How to gain CRS points lost due to age?
Age is a natural phenomenon, and you cannot do anything about it. So, do not be upset about the score you have lost due to the age factor. There are ways in which you can claim most of the points in other categories, which will balance the loss.
Skills Transferability Factors:
The maximum points for age with CRS is 110 or 100, depending on if you apply alone or with a partner. Although this number is significant considering the cut-off for receiving an ITA, it is not the only factor where you can earn quick points. In the Skills Transferability Factors, an applicant can gain back those points for other factors like the combined experience of two or more post-secondary degrees with a CLB level 9 gives you 50 points or three or more years of foreign work experience with a CLB level 9 merits 50 more points. A small increase in the language skill can seriously increase your overall CRS score.

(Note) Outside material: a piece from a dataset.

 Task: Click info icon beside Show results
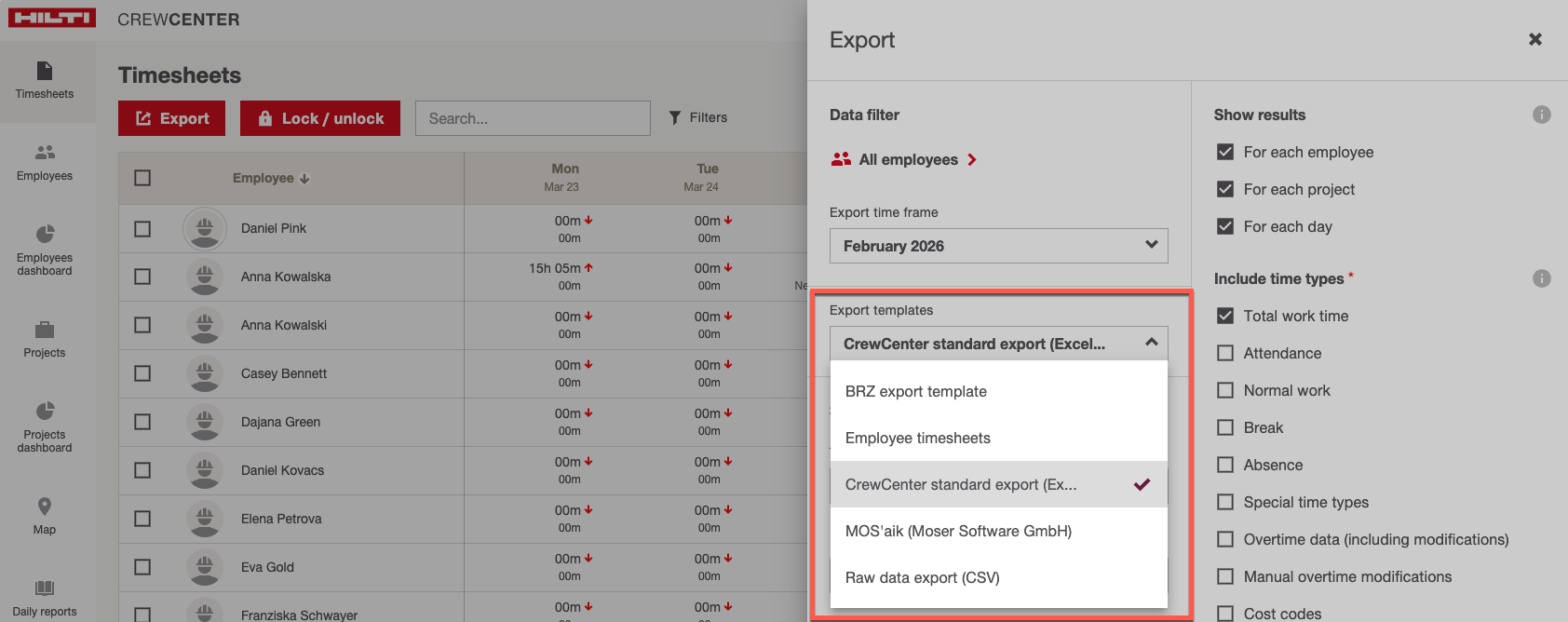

A job offer from a Canadian employer will definitely help you earn between 50-200 additional CRS points. The points depend on what kind of job you are offered.
Provincial Nominee Program (PNPs):
Each province has their own immigration programs called Provincial Nominee Program. With a PNP nomination, an applicant can claim 600 points for their CRS score. As the recent cut-offs have been increasing, 600 points would make a huge difference in your overall CRS score.
Remember that your ultimate goal is to get permanent residency in Canada and not just achieve the highest score in CRS and lose your residency. So, work your way out of the difficulties and make a place in Canada.